Après avoir fait l’amour avec fougue et spontanéité, «ils atteignent une certaine sérénité. Ils ont une chambre, un lit, mais là plus rien ne se passe.» Une désexualisation qui s’appuie sur une sorte de compromis non verbalisé. «Certains craquent, bien sûr, et vont voir ailleurs, quitte à revenir dans ce couple au sein duquel il n’y a plus de sexualité, estime Marie-Hélène Stauffacher. D’autres n’ont pas forcément l’air d’en souffrir, sans trouver cela totalement normal. Ils s’entendent bien, peuvent faire preuve de tendresse même, mais dorment chacun de leur côté dans le lit.»

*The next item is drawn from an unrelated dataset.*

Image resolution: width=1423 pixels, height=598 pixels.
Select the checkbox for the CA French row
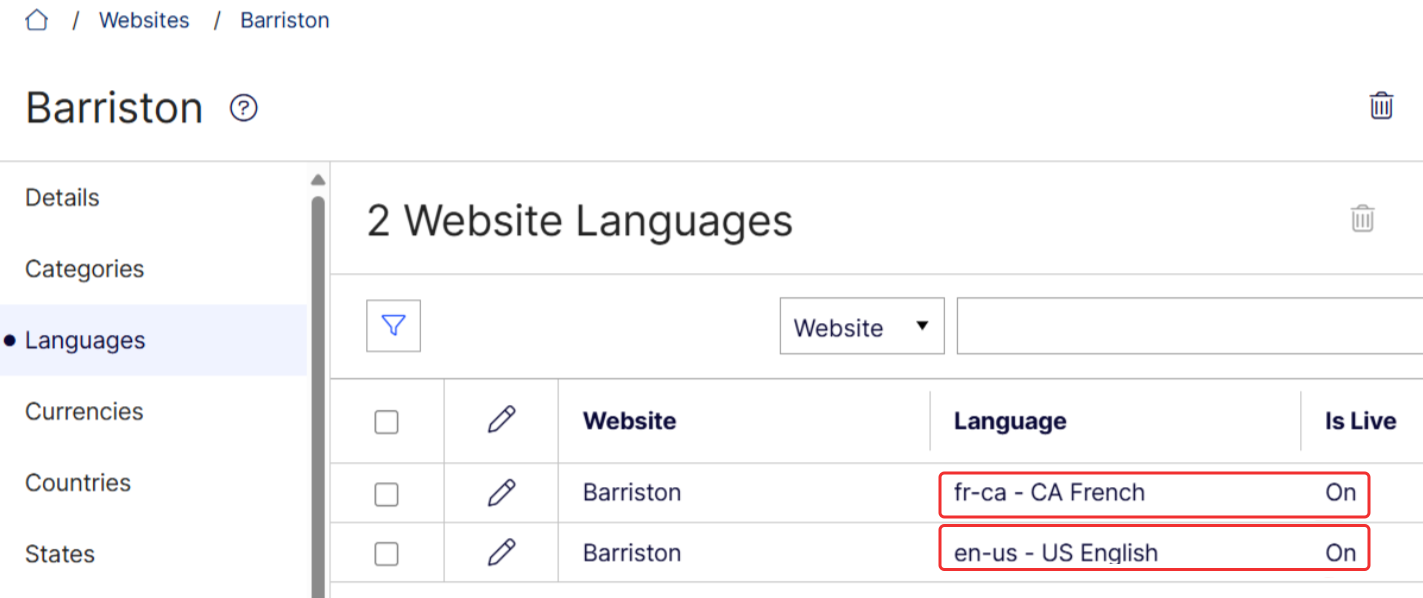click(x=387, y=492)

Parfois l’angoisse émerge quand l’un des deux ressent une attirance pour quelqu’un d’autre. C’est là que ces jeunes couples frappent à la porte d’un thérapeute. Ou alors lorsque surgit l’envie d’avoir un enfant… «Ils ont la trentaine, envie d’un bébé, mais ils ont perdu le mode d’emploi, ne se perçoivent plus comme des objets érotisés», note Marie-Hélène Stauffacher.

Ces situations qui ne collent pas à la norme sociale seraient «beaucoup plus fréquentes qu’on ne le croit», estime la sexologue. Selon elle, le phénomène relève peut-être d’un mécanisme de balancier:

«Notre société hypersexualisée ne leur fait pas forcément envie et les fait basculer dans un respect extrême de l’autre.»